As consequências da pirataria para a sociedade

Enviada em 09/07/2021

Nos filmes “Piratas do Caribe”, o protagonista Jack Sparrow é um capitão de piratas que, no século passado, com o seu jeito excêntrico saqueou inúmeras embarcações mercantes à procura de riquezas. Apesar de ser uma ficção, as aventuras vividas por ele são observadas de maneira semelhante na atualidade como fonte de renda de criminosos e meio de o corpo social obter produtos mais baratos. Sob essa ótica, compreender o atual cenário da pirataria é substancial para a promoção de resoluções, uma vez que a imoralidade na internet e o crescimento da sociedade de consumo são notados.

É preciso considerar, antes de tudo, que com a ascensão da Terceira Revolução Industrial, o meio técnico-científico-informacional consolidou-se e as pessoas passaram a conviver com um intenso fluxo de comunicação e a fácil difusão de dados.

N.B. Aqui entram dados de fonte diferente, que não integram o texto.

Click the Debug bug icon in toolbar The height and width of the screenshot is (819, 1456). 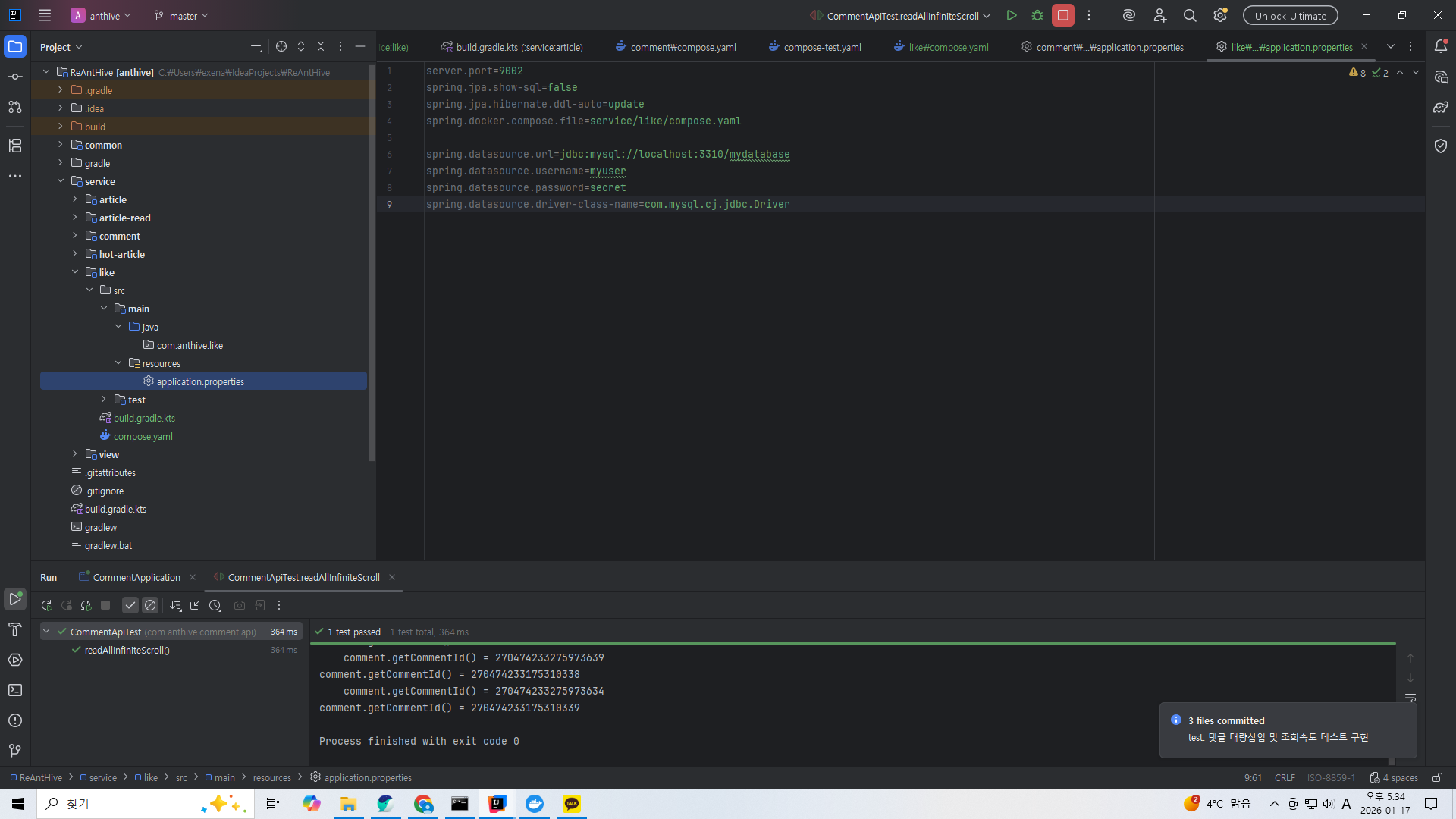click(x=1037, y=15)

No entanto, percebe-se a crescente prática antiética de replicar e compartilhar conteúdos privados, como: filmes, séries, e-books, dentre outros. Essa situação é ilustrada pelo site “Tecmundo”, o qual destaca que houve um aumento de, aproximadamente, 30% no consumo de serviços digitais ilegais. Tal contexto, que vai contra o Artigo 184 do Código Penal, o qual prevê punições àqueles que violarem os direitos autorais dos cidadãos, aponta para a urgência de medidas efetivas do Estado para amenizar essa problemática.

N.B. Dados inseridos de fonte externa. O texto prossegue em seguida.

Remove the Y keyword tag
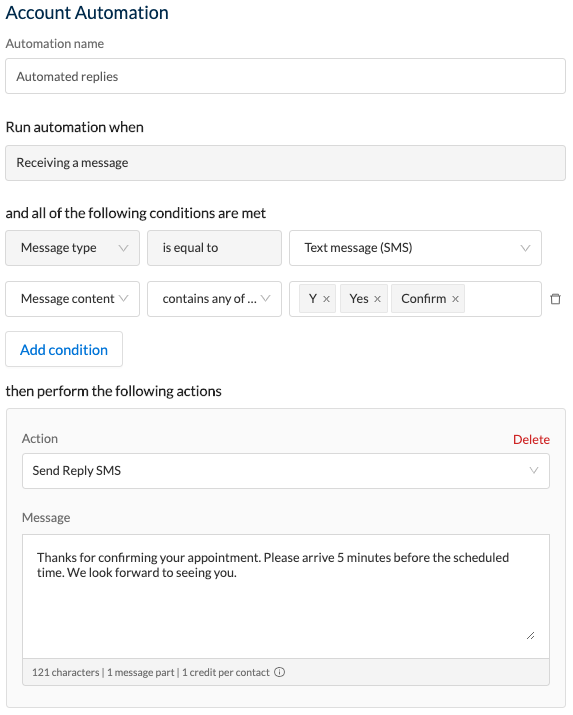Screen dimensions: 573x715 tap(326, 299)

É válido ressaltar, ainda, a ideia de Fetichismo da Mercadoria do sociólogo Karl Marx, o qual salienta que a mercadoria, com o consumismo, deixa de ter seu valor de venda e alcança uma valorização superestimada. Atrelado a isso está a degradação das relações sociais, visto que muitos indivíduos são julgados por não terem condições de se submeterem a esse sistema. Nesse sentido, na busca de minimizar constrangimentos de diferenciação social, a sociedade tende a adquirir réplicas, as quais possuem o preço inferior em relação aos originais. Prova disso é que, segundo pesquisas do Instituto Brasileiro de Opinião Pública e Estatística (IBOPE), 70% da população compra imitações de produtos de marcas famosas. Por essa razão, urge a necessidade de ações do governo para sanar tal contenda.

Evidencia-se, portanto, os inúmeros desafios no combate às consequências da pirataria. Para contrapor as situações, cabe ao Ministério da Cidadania, em ação conjunta à mídia, elucidar a população quanto ao caráter ilícito de se propagar conteúdos privados, por meio de informativos, os quais serão transmitidos em programas televisivos e redes sociais, a fim de reduzir essa má cultura da web. Outrossim, o Poder Legislativo deve tornar a lei já existente mais rígida, por intermédio de sanções que irão complementá-la, com a finalidade de dificultar a comercialização de cópias de mercadorias. Destarte, será possível conter tais impasses, à medida que essa prática ilegal mantenha-se presente somente em histórias fantasiosas como as do Capitão Sparrow.